Hello, I saw you, I know you, I knew you
I think I can remember your name...name
Hello I'm sorry, I lost myself
I think I thought you were someone else

CHORUS:
Should we talk about the weather?
Hi...hi, hi, hi
Should we talk about the government?
Hi...hi, hi, hi

Hello, how are you? I know you, I knew you
I think I can remember your name...name
Hello, I'm sorry I lost myself
I think I thought you were someone else

chorus

Hello my friend, are you visible today?
You know I never knew that it could be so strange...strange
Hello, I'm sorry, I lost myself
I think I thought you were someone else

Should we talk about the weather?
Hi...hi, hi, hi
Should we talk about the government?
Hi...hi, hi, hi


Kicking off R.E.M.'s major-label debut, "Pop Song '89" is a fairly simple song making fun of pop songs.1 Its lyrics are an example of reductio ad absurdum, with the singer seemingly trying to come on to or talk to some person. More than that, it's a parody (!) of The Doors' "Hello, I Love You," which has similar lyrics.
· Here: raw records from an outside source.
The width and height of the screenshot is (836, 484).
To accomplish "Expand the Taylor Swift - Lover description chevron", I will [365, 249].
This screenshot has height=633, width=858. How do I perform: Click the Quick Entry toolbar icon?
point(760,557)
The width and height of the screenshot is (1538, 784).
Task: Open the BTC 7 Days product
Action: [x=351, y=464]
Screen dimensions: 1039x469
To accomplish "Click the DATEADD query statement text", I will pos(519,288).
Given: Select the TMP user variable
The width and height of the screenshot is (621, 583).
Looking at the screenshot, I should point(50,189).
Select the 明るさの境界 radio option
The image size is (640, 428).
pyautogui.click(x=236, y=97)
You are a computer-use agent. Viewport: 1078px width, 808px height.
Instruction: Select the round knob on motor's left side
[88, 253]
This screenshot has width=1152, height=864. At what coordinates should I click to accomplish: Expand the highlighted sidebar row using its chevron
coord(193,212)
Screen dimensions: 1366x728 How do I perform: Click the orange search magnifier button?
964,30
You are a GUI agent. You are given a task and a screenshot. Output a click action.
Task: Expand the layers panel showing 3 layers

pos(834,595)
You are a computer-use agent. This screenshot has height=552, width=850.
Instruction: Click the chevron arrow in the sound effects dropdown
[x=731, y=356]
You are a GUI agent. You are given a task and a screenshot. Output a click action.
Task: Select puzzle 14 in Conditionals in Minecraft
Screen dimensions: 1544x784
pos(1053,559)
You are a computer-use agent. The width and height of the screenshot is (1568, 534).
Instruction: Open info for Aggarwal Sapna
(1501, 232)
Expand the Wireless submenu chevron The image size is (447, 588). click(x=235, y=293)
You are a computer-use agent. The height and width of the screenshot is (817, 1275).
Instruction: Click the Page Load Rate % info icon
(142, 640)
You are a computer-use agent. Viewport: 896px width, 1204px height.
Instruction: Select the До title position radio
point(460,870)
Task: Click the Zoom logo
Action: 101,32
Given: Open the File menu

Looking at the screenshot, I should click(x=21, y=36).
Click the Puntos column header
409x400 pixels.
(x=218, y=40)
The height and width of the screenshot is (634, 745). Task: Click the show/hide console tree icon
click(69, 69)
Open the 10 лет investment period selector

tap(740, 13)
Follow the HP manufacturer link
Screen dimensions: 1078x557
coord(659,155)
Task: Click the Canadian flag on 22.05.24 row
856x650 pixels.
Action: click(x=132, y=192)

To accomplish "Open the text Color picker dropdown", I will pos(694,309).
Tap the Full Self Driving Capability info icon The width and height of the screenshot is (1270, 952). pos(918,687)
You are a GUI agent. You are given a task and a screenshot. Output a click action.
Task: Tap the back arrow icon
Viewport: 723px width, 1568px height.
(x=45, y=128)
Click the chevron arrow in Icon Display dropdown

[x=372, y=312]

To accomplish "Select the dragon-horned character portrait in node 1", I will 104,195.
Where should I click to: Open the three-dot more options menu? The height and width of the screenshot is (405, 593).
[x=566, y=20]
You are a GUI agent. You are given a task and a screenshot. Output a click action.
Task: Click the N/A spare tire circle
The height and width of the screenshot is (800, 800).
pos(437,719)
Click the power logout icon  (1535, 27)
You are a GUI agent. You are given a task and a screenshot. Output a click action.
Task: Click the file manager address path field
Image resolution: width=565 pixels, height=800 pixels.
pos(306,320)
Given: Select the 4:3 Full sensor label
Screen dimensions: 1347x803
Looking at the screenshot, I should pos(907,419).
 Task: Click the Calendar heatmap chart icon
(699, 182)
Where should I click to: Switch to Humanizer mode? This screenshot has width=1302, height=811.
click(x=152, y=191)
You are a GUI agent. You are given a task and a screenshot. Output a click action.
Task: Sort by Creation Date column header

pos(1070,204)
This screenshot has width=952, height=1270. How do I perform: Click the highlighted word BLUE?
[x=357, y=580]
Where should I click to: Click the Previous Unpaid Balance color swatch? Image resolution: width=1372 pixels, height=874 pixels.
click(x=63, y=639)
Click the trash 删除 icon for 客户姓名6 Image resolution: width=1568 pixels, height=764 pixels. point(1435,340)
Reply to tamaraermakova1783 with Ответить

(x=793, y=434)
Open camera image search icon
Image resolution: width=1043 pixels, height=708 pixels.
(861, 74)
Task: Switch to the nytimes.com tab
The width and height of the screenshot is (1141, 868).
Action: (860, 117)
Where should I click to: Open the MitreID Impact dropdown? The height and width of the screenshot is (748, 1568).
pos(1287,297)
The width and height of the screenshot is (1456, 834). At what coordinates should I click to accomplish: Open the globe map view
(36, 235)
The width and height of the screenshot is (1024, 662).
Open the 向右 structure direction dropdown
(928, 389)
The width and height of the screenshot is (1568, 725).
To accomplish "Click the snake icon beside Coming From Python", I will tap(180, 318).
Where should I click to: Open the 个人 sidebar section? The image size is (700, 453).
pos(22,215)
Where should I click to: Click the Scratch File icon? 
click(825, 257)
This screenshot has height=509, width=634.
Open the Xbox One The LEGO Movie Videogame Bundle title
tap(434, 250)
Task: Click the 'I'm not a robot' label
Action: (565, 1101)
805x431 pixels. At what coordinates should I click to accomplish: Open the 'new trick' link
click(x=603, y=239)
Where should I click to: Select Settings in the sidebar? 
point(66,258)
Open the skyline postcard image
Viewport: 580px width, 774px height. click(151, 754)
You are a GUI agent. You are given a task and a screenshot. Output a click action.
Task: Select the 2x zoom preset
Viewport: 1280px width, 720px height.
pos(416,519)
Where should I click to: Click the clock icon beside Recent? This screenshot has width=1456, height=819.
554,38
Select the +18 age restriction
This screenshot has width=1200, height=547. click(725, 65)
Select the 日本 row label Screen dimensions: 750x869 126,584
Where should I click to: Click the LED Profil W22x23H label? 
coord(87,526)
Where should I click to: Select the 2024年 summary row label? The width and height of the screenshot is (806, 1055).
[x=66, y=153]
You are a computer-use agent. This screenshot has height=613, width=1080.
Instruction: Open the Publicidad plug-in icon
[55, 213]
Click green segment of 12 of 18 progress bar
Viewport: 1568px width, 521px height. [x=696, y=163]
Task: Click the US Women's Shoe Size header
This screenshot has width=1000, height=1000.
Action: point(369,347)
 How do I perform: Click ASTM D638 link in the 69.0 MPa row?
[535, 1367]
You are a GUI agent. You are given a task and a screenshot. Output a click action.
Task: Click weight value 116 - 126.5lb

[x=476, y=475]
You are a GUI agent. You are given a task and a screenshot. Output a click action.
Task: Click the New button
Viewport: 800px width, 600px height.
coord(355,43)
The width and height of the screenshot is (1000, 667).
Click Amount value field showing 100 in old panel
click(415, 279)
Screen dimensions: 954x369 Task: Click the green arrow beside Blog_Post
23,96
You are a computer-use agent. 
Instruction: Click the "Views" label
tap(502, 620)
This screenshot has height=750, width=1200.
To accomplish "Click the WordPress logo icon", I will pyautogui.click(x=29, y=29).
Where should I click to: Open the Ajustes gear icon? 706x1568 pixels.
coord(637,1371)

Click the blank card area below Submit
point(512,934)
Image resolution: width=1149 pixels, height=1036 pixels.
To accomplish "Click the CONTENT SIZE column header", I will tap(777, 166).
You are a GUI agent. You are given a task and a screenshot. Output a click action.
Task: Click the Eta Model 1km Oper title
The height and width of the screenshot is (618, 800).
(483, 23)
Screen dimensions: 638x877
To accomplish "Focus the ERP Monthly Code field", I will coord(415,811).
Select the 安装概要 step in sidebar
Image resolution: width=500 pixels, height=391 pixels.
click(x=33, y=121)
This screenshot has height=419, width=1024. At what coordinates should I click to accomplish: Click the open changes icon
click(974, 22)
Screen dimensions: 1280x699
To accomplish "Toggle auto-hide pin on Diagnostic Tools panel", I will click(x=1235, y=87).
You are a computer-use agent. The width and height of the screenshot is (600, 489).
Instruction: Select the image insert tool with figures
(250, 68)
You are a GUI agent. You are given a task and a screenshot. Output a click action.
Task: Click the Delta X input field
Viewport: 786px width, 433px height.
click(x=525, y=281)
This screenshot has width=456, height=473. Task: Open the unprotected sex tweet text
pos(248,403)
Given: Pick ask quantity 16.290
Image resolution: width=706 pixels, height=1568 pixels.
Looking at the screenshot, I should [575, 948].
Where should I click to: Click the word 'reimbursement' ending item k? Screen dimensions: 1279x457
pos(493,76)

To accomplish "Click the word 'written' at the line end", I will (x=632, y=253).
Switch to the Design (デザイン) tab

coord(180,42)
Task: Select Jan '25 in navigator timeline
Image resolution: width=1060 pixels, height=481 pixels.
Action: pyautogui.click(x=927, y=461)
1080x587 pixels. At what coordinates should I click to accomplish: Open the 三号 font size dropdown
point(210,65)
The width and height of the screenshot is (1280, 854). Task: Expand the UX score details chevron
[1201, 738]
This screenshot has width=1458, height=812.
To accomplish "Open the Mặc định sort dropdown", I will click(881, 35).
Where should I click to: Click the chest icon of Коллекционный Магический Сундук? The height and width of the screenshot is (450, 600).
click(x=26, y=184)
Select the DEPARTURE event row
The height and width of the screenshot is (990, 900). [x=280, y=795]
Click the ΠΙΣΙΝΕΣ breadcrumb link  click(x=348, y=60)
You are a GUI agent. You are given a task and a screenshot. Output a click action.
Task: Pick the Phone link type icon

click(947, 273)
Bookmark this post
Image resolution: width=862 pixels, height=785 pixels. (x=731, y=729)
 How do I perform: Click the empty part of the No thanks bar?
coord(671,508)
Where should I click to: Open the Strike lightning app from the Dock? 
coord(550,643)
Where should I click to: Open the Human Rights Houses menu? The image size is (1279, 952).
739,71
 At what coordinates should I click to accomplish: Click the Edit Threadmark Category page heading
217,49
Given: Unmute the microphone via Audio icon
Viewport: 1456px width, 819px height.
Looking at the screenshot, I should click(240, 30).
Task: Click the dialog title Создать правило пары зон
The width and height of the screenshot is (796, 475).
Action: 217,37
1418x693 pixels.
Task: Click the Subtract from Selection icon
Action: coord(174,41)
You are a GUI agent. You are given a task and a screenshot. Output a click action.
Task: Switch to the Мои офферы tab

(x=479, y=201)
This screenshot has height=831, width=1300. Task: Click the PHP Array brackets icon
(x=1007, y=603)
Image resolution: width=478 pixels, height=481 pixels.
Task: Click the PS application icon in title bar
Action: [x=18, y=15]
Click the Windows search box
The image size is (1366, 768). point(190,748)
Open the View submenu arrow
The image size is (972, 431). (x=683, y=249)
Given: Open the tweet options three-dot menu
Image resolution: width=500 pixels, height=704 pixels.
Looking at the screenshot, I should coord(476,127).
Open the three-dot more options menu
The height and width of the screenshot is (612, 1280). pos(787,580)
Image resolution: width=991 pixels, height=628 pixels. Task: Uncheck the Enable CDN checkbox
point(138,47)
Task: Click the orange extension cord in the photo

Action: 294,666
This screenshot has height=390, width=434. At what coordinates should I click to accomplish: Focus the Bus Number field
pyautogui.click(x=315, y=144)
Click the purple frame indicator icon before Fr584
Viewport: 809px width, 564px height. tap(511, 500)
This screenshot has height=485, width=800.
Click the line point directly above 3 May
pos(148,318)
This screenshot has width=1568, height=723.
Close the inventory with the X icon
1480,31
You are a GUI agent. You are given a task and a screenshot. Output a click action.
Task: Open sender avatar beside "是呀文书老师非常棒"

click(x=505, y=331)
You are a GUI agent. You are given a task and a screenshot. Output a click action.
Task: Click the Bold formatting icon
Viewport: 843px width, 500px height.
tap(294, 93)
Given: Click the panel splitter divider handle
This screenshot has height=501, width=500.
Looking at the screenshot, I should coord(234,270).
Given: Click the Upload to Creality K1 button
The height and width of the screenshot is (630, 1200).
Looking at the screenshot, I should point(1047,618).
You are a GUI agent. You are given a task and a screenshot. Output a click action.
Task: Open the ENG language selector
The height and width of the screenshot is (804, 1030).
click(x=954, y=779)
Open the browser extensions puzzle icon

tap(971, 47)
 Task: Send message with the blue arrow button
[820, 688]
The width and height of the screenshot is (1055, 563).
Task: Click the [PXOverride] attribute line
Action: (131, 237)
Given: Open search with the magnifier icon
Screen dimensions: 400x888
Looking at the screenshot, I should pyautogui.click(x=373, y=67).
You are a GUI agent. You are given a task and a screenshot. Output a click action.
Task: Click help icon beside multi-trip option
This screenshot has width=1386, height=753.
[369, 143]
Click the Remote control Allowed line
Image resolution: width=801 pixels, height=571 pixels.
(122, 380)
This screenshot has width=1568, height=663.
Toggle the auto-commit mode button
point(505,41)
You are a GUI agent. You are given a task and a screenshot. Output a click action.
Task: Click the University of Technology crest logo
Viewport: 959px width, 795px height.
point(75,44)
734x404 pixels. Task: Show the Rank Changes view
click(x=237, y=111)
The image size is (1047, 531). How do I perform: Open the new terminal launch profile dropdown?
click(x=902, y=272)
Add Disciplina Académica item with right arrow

The chorus, with it's question "Should we talk about the government?" was relevant in that the album was released on election day in the United States. R.E.M., being a politically minded band, wanted to draw attention to that fact for their fans. Moreover, the reference to "Should we talk abou the weather" echoes the title of the album--Green--contrasted with the album's cover, a sort of dirty orange, a sign of pollution. The weather might certainly be global warming. As such, the lyrics subvert the implied simplicity of the typical pop song by quietly--imperceptively--introducing weightier topics.

The lyric about the invisible friend, however, echoes the later song "The Wrong Child." It is not unusal to find songs on an R.E.M. album echoing each other in their lyrical content. (It can be seen all over Fables of the Reconstruction.)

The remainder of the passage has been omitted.